"No--no--it's not that. They know nothing. I must go back in order to explain it to you."
Still holding his hand, she slipped into a chair, motioning him to draw up another beside her.
"You remember when we first met?"
He nodded.
"Did you ever wonder why I was praying to St. Joseph?"
"Wonder?" he echoed. "I've thought of a thousand different things."
"I don't suppose you've thought of the right one," said Jill. "My father's not rich, you know; not so rich as you might expect from his position and the house where we live. At one time we were better off, but they still try to live on at Prince of Wales' Terrace, though they can't really afford it. Father lost money in speculation, and, before that, he had put down Ronald's name for Eton. Then the chances of his ever going there seemed to dwindle to nothing. It was when it almost seemed as if we must leave the house in Kensington, that a friend of father's asked me to marry him. He was over forty--some years older than me and I----"
"You refused him, of course," said John quickly. At twenty-six, forty years can seem the millennium when they stand in your way.

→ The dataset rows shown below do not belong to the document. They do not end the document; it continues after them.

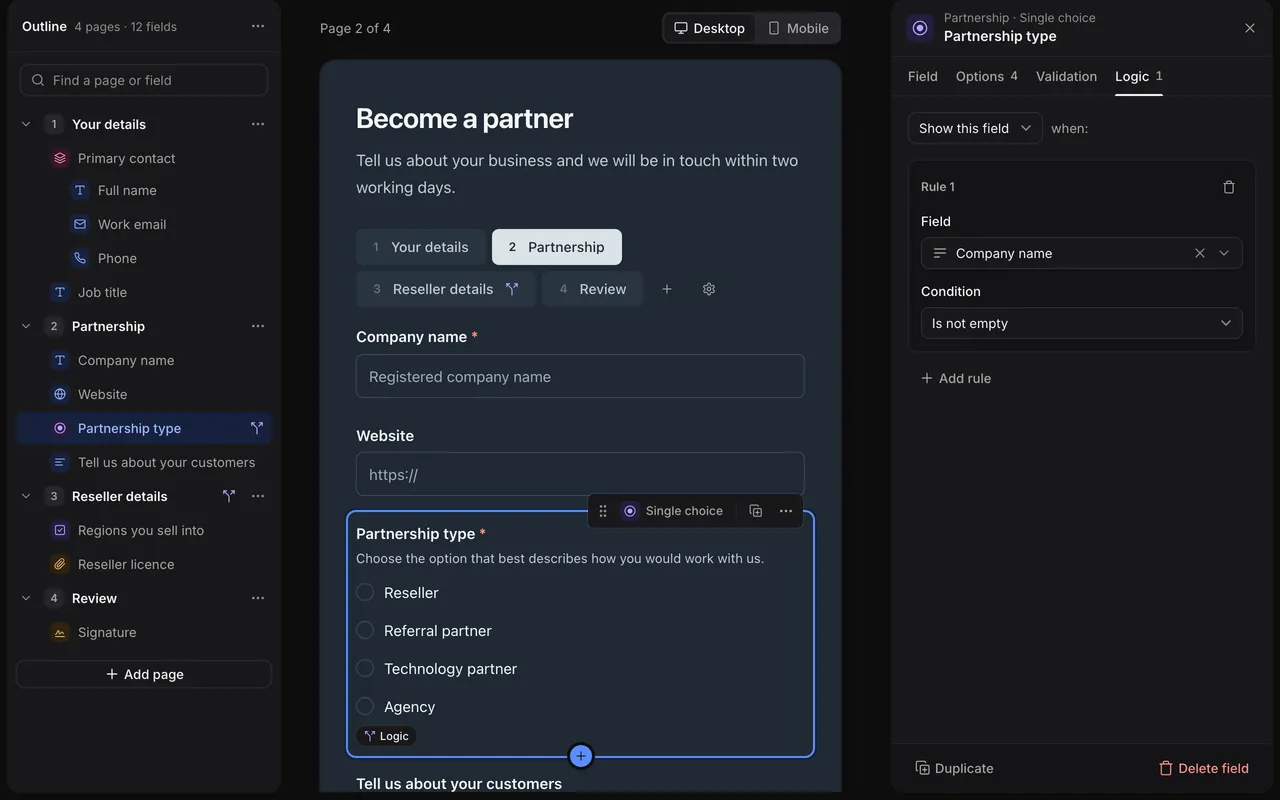Click the Registered company name input
1280x800 pixels.
pyautogui.click(x=580, y=376)
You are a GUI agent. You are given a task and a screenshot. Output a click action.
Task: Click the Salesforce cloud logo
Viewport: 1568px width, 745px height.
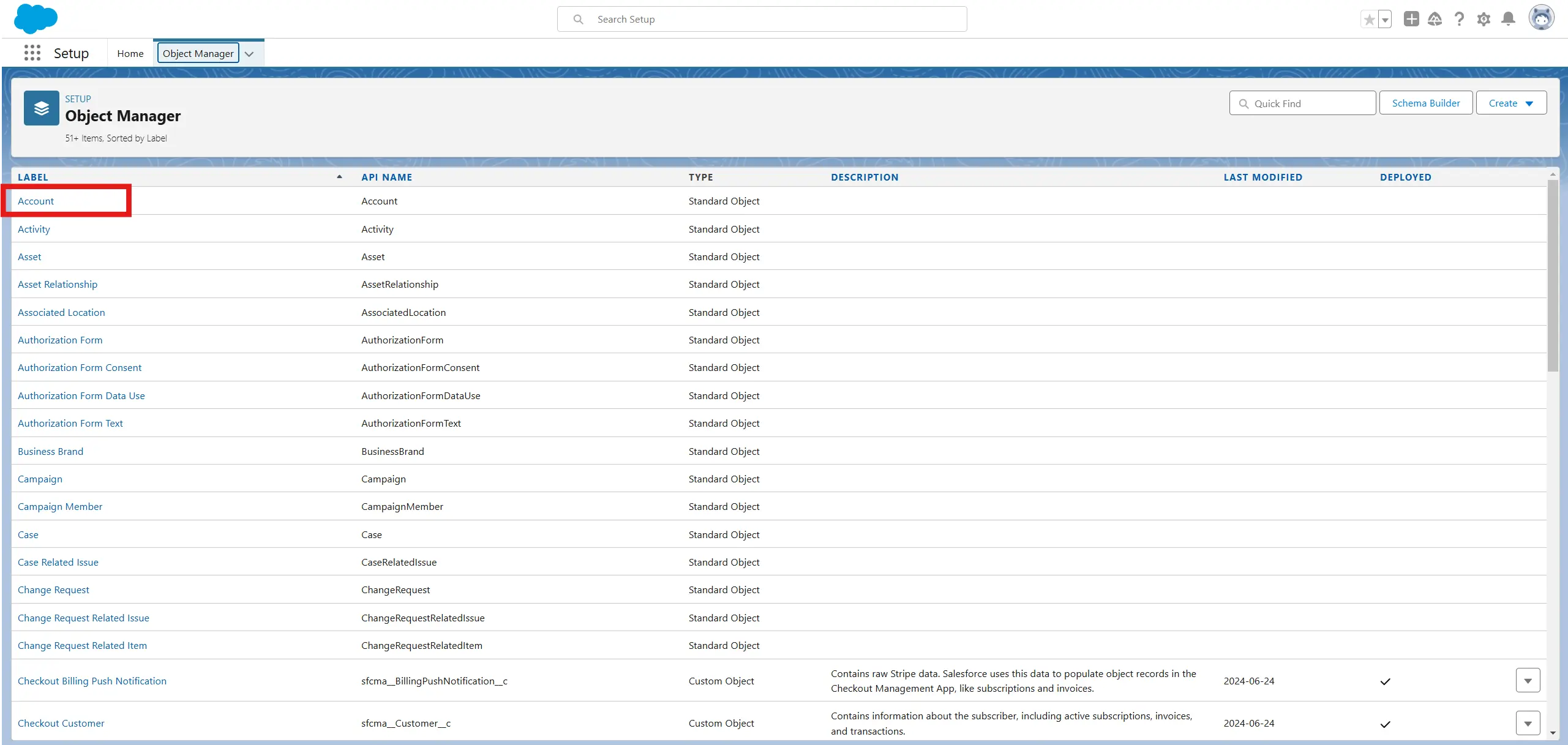pos(36,18)
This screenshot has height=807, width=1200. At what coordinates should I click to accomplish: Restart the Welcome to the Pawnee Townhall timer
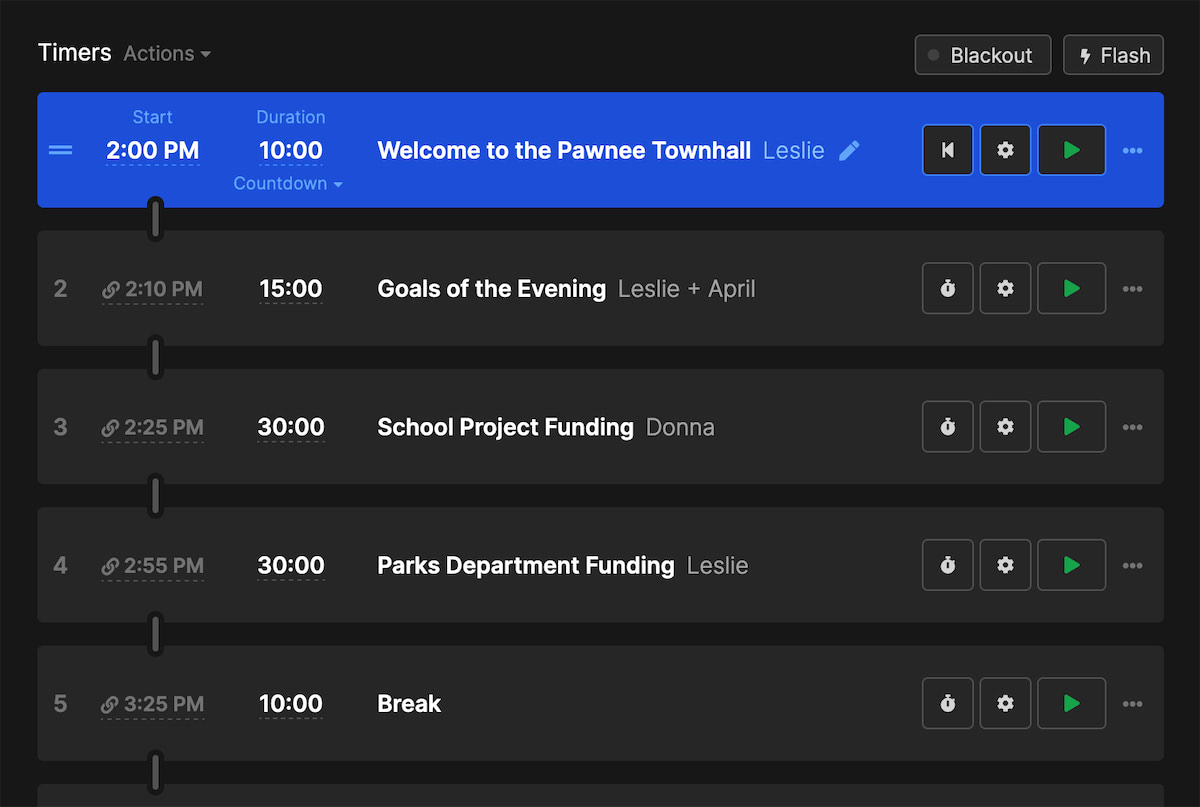pyautogui.click(x=947, y=149)
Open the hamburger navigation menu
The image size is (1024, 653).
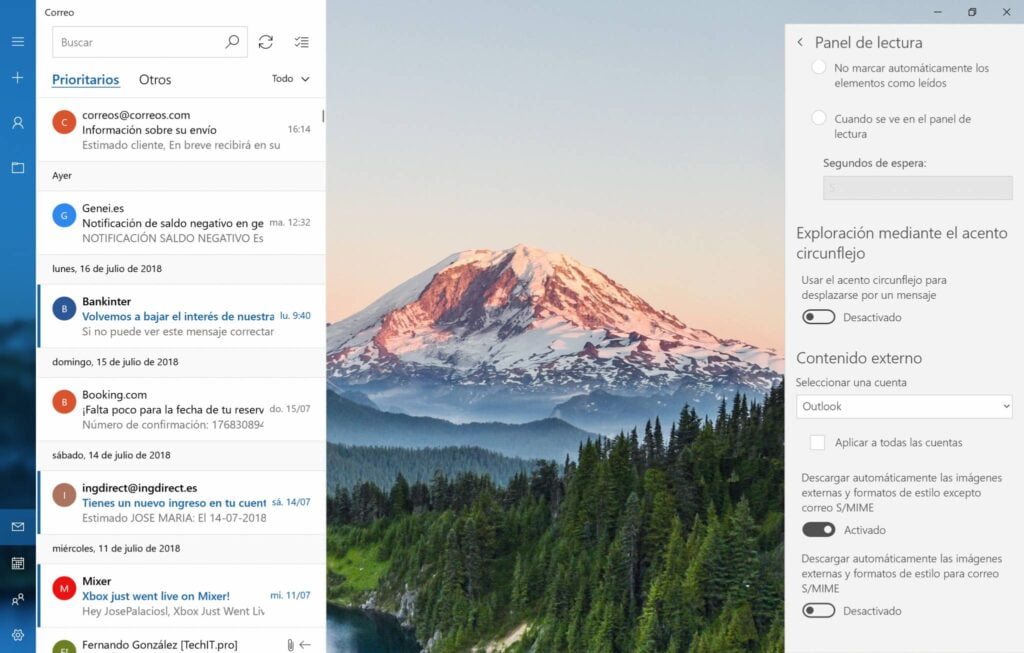[18, 42]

"Yes--I--I refused. But he did not take my refusal. He asked me to think about it; that he would wait--would even wait a year. Then, I believe, he must have said something to father, besides telling him that I had refused, because father talked for a long while to me afterwards and mother, too. They showed me as plainly as they could, though, from their point of view alone, what an excellent match it would be. Father told me exactly what his financial position was--a thing he had never done before. I had always thought him to be quite rich. Then, at the end, he said he had invested in some speculation which he believed was going to set him quite right again, enable us to stay on in Kensington and make it quite possible for Ronald to go to Eton. But that if this failed, as he did not believe it would, then he hoped that I would reconsider my refusal to his friend. I say he hoped; but he did not put it in that way. He showed me that it would be my duty--that I should be spoiling Ronald's chances and mother's life and his, if I did not accept."
She paused. She waited for John to say something; but he sat there beside her with his lips set tight and his eyes unmoving.